“Parenting Online” is Crucial to Stop Cyberbullying!

Posted by on Oct 18, 2013 in Blog | 0 comments



cyberbullied victim Rebecca Sedwick

Cyberbullying Victim
Rebecca Sedwick, 12 years old

There is no more compelling reason for parents to “Parent Online”, and to know how their child is behaving online, than Rebecca Sedwick, a young twelve year old girl who jumped to her death on September 10th.  Rebecca was relentlessly cyberbullied by as many as fifteen girls for over a year.  One horrific cyberbullying remark to Rebecca was, “drink bleach and die.”   Rebecca changed schools, her Facebook account was deleted but the cyberbullying followed her.  That is one of the hallmarks that separated traditional play ground bullying from cyberbullying; there is no escape and it can be 24/7.

A parent of one of the suspects is in complete denial that his daughter could be a cyberbully saying, “My daughter’s a good girl, and I’m 100% sure that whatever they’re saying about my daughter is not true,”  This same girl posted this  on Facebook after Rebecca’s death: “Yes ik [I know] I bullied REBECCA and she killed her self but IDGAF ♥”

The “not my child syndrome” is all too prevalent in today’s world.  That needs to change. Parents need to understand that a child’s online world requires parental involvement and oversight. Kids can behave very differently online than they do offline largely because of the anonymity that the digital world provides.  There are also websites like ask.fm, formspring and others that allow for anonymous comments to be posted and have become cyberbullying havens.

The sheriff that arrested the two suspects says it best, “Watch what your children do online. Quit being there best friend and be their best parent.”

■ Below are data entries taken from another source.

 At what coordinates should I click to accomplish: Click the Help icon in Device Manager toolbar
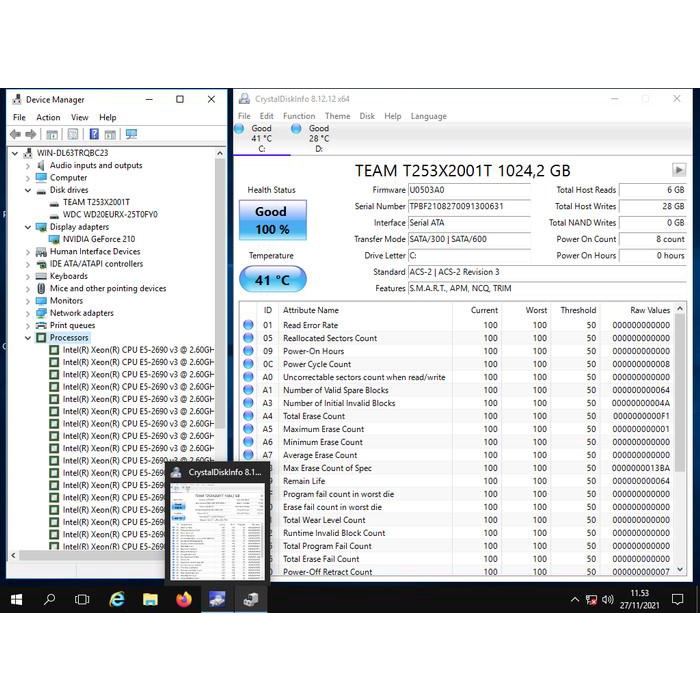94,134
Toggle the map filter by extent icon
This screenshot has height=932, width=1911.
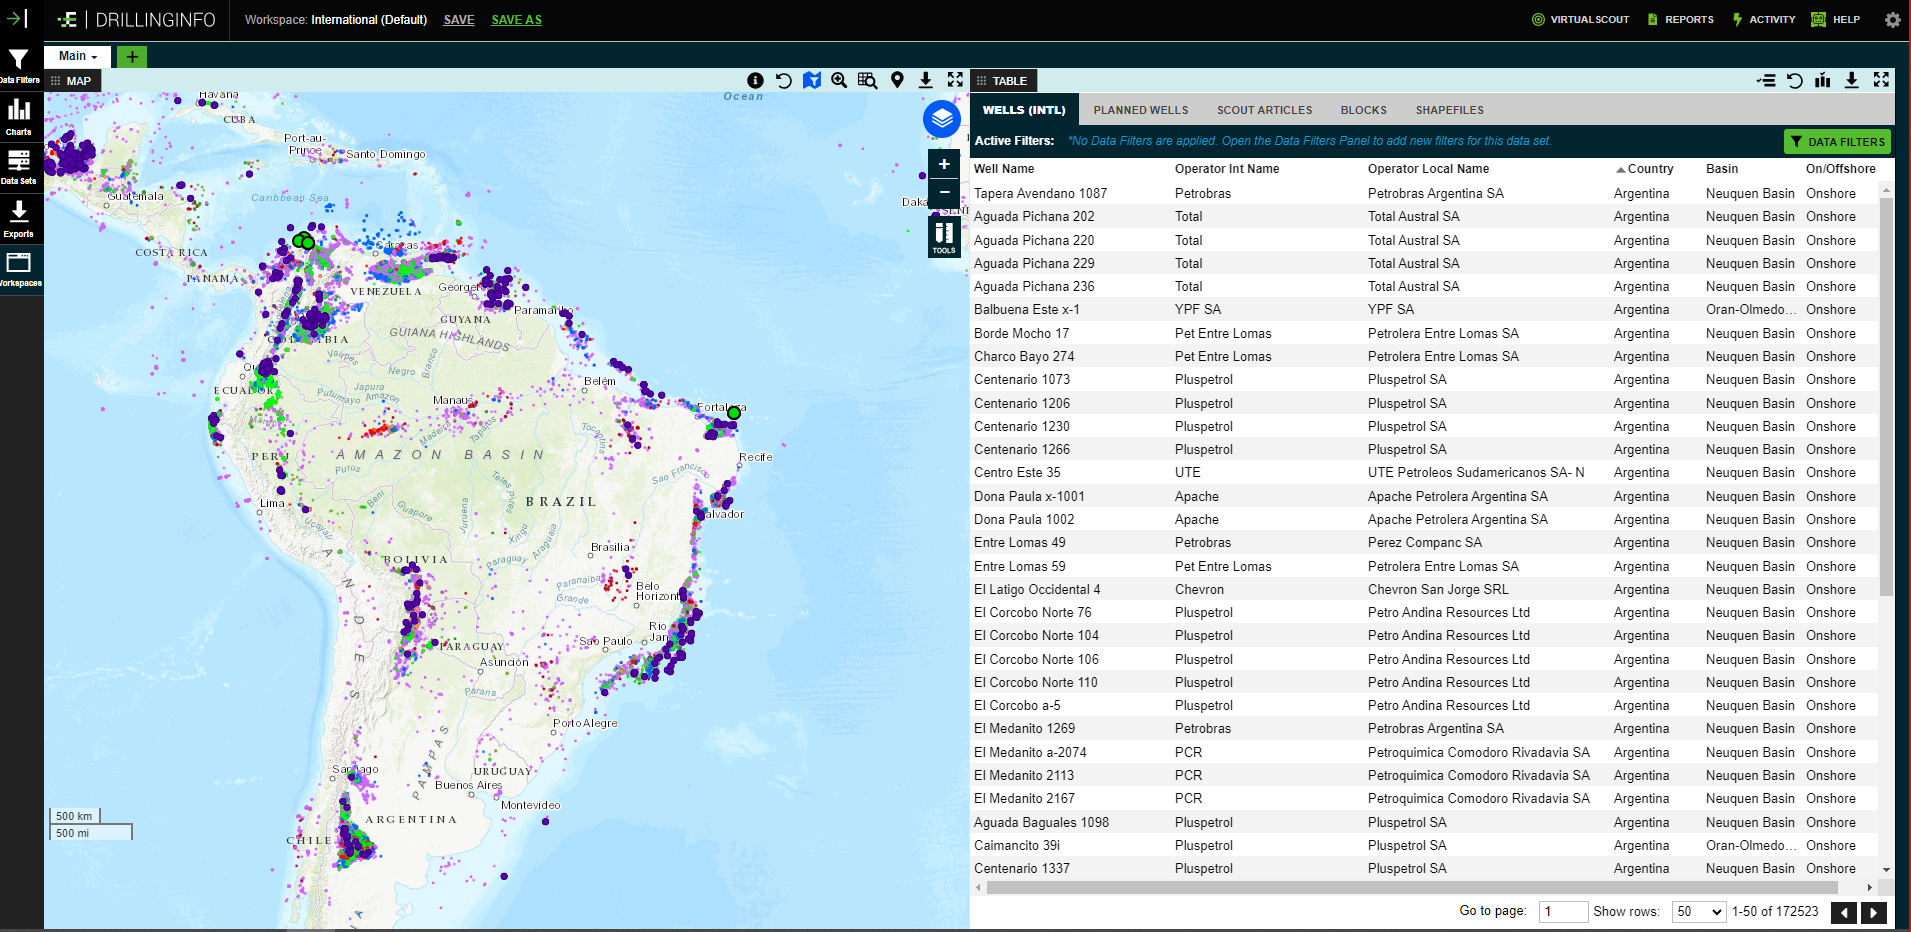tap(812, 81)
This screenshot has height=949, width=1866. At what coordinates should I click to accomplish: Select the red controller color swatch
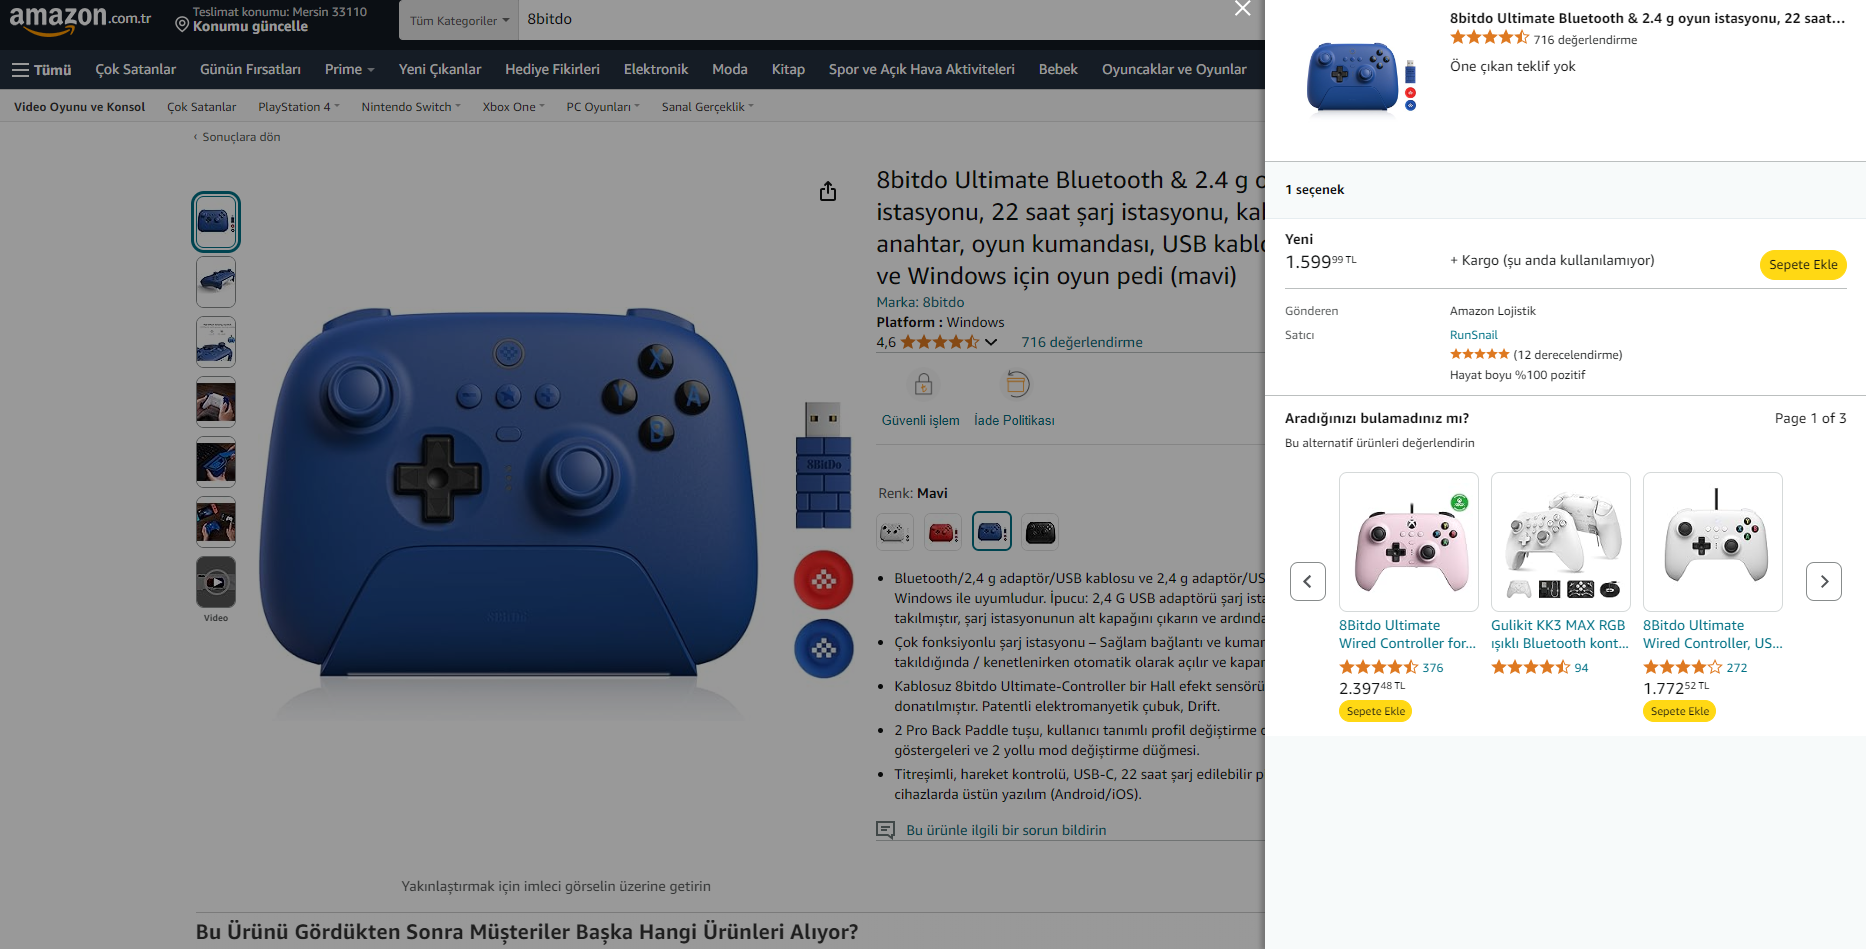(x=943, y=532)
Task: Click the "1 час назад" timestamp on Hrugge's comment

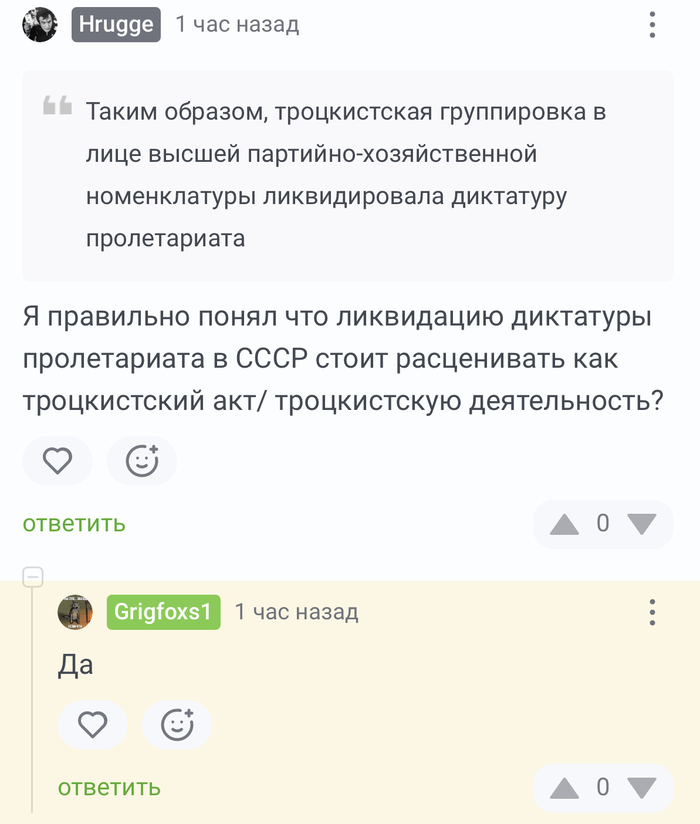Action: [237, 25]
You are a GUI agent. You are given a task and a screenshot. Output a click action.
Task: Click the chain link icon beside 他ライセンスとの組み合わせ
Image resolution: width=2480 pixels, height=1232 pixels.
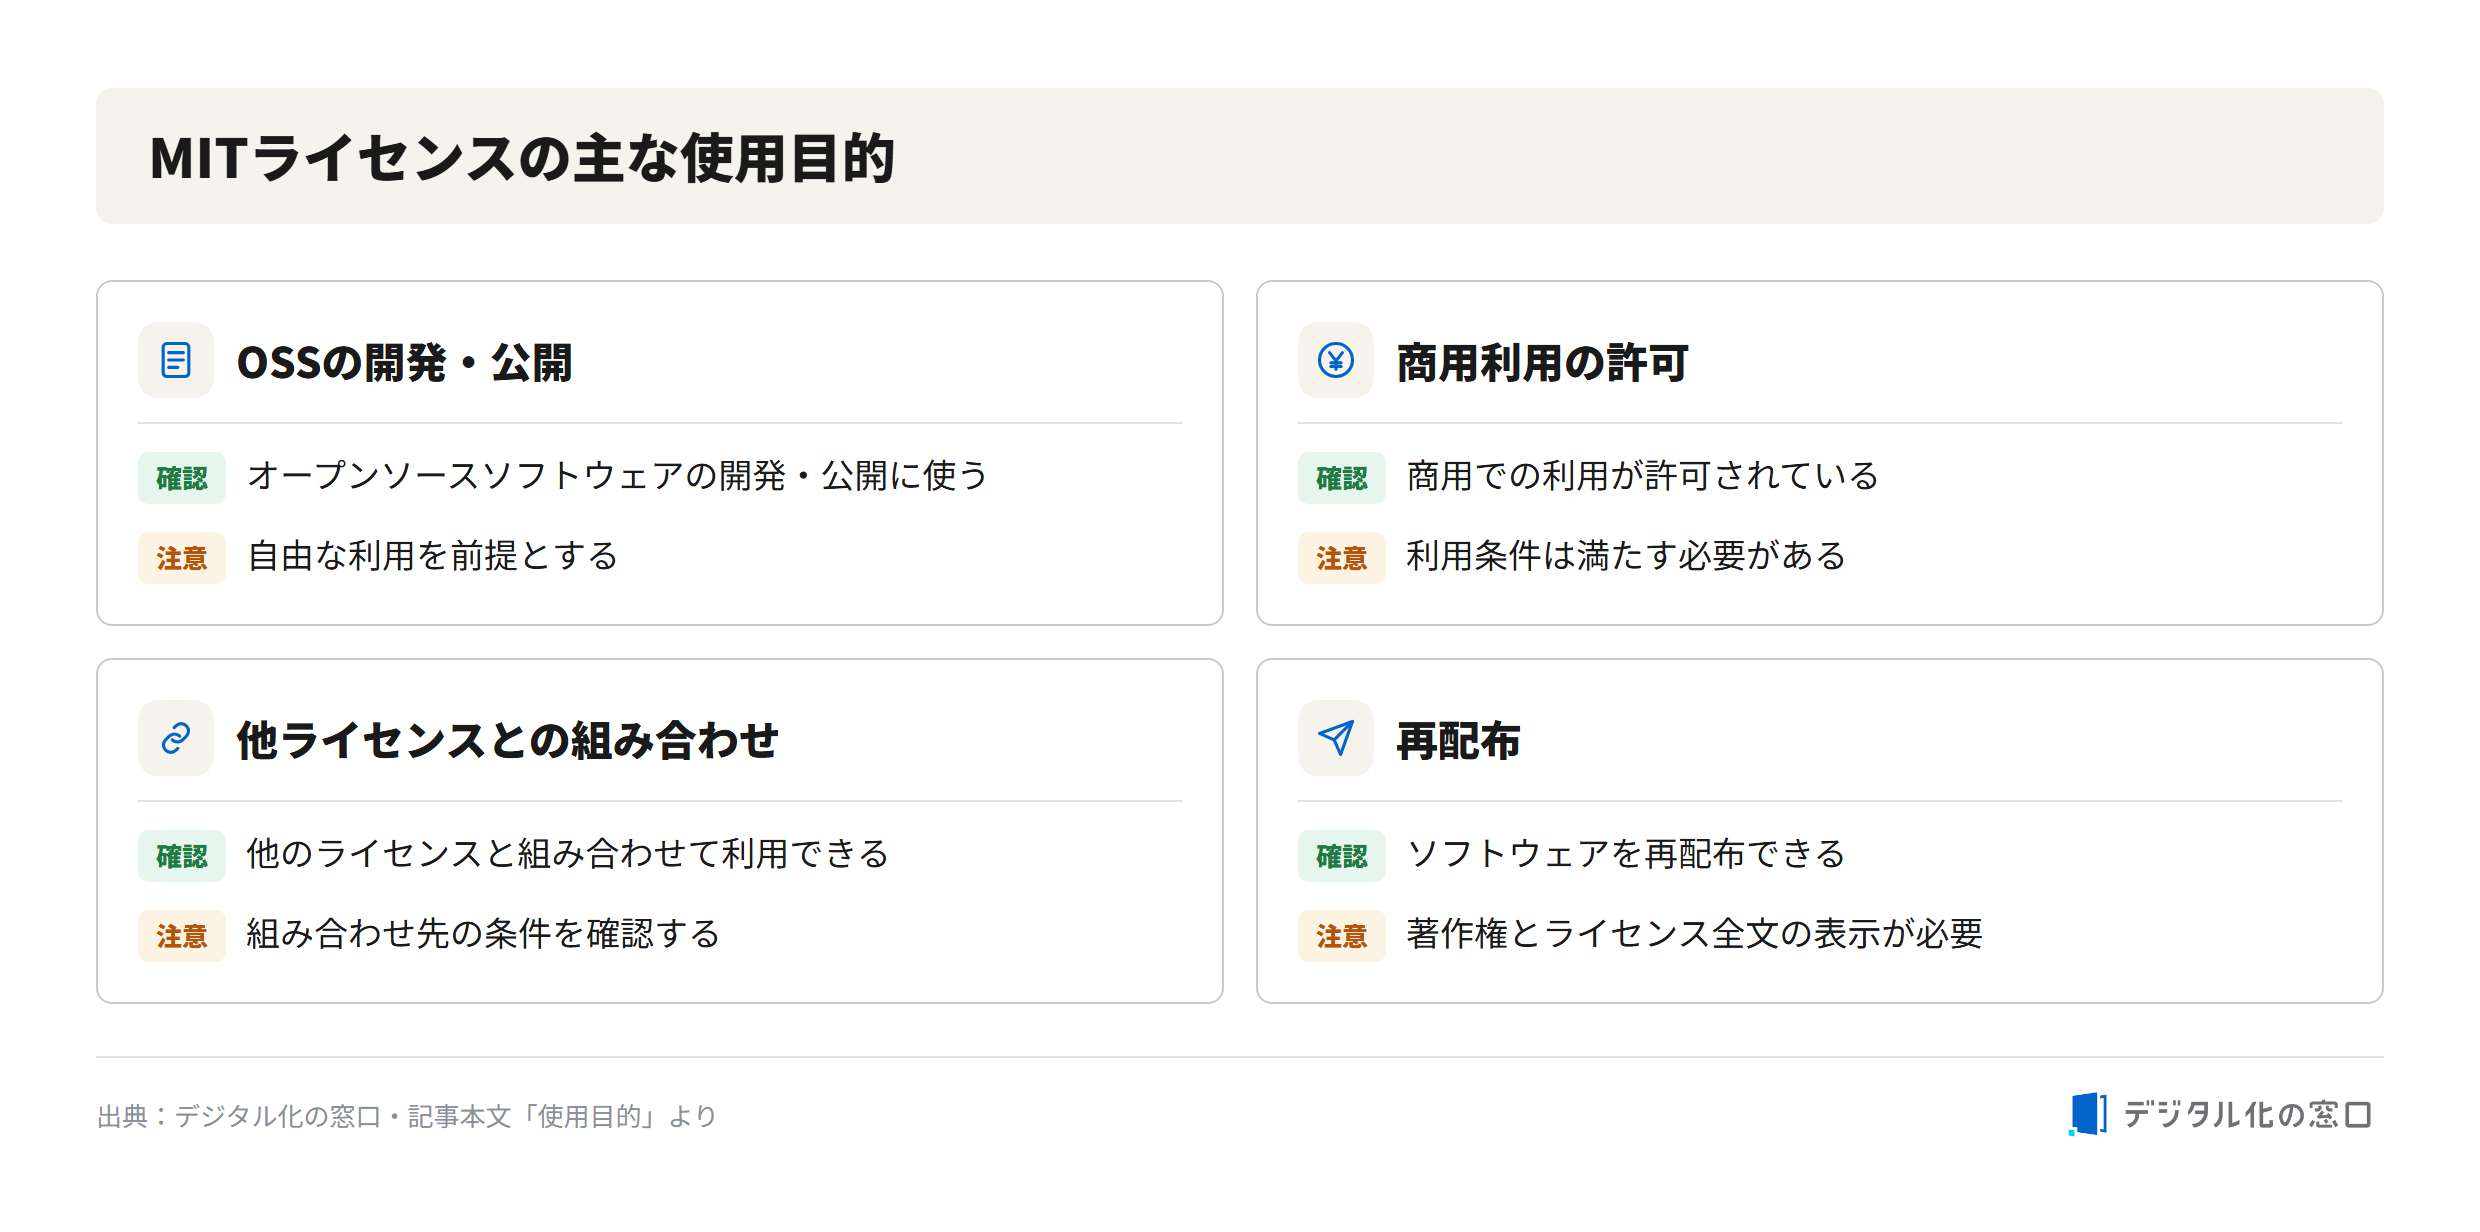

With computer privileges and cellphone use come responsibilities! Parents need to talk to their child about acceptable use and expectations of behavior.  Then they need to check-in and make sure their child is adhering to those expectations. If not those devices need to be taken away until their child can use them in an appropriate way. Cellphones and computer devices are not benign gadgets.  They are interactive tools  and  inappropriate interactions such as cyberbullying can be devastating, long lasting and deadly.